For a chemically inert silica-based HPLC packing, adding TEA would have no effect on plate count or peak symmetry regardless of the HPLC mode used for the separation.
Adding TEA can be useful only in case of exploiting outdated, dirty silica-based HPLC columns.
Thus, if adding TEA has a positive impact on plate count and peak symmetry for some basic/chelating analyte, it means that the packing used is not quite modern. In turn, in case it does not, the truly modern packing is used, but then the approach itself is unhelpful and senseless from the viewpoint of chromatographic separation.
Therefore, TEA added to the mobile phase clearly indicates that the method exploiting such an approach may be recognized as obsolete.
Besides, TEA used as the mobile phase additive may have quite a negative impact on the method’s validation characteristics, as well as on its cost-effectiveness.

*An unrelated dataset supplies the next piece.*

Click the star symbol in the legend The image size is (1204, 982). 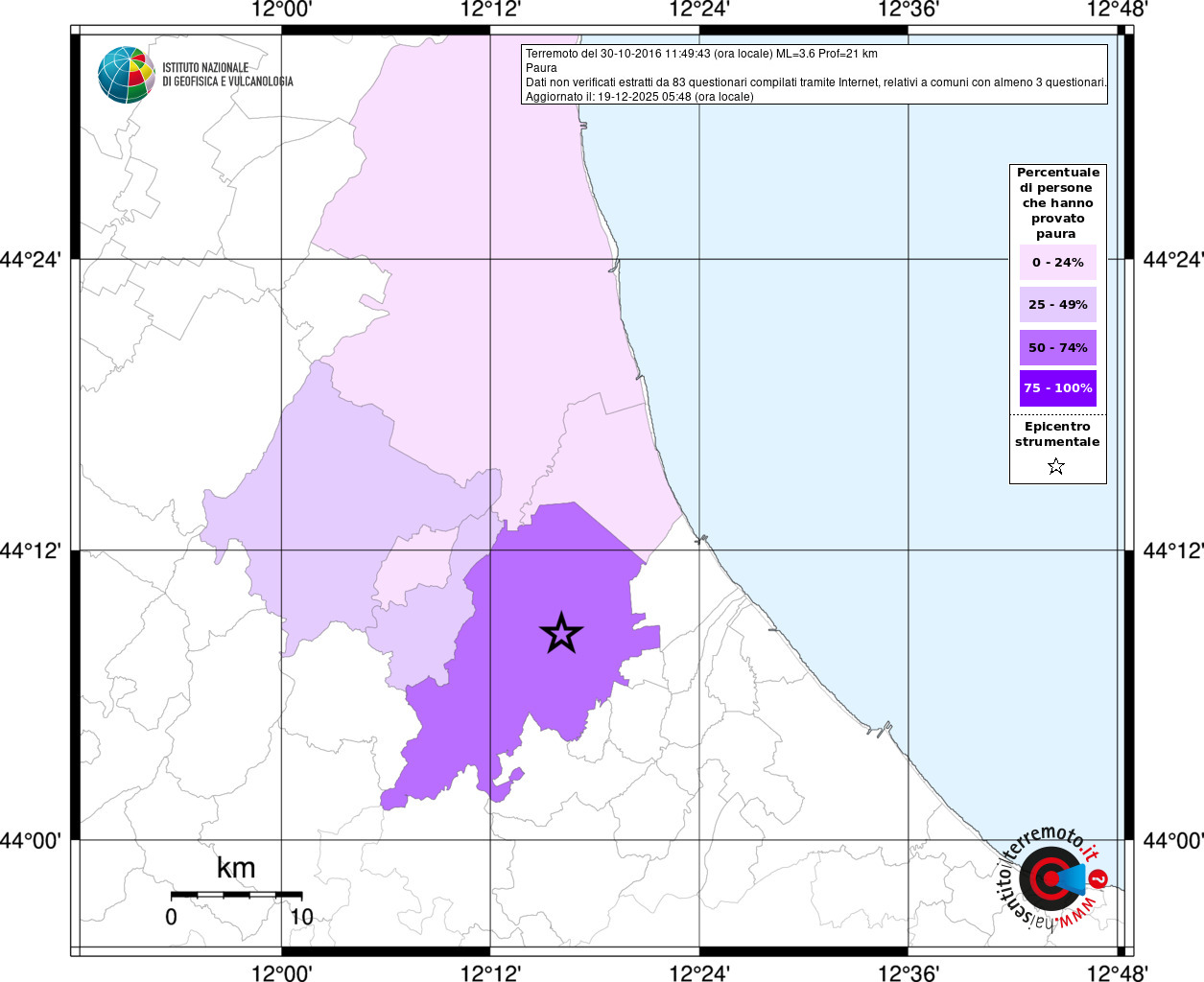coord(1056,467)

In combination with UV detection, it presents the source of multiple system peaks and a higher noise; it is also barely compatible with the gradient elution because of a very sharp baseline drift often observed in such cases.
Adding TEA to the buffer and adjusting it to a certain pH are both time and labor-consuming operations since they are carried out in the fume hood. Besides, inaccurate buffer pH adjustment can lead to the retention time variation.
Lastly, HPLC grade TEA is quite expensive: 10-12 $/mL, or approximately 10-50 $/day. So, TEA should not be used just in case, anyway.
But the best way is not to use it at all. And fortunately, the state-of-the-art high-quality HPLC columns nowadays fully provide us with such opportunity.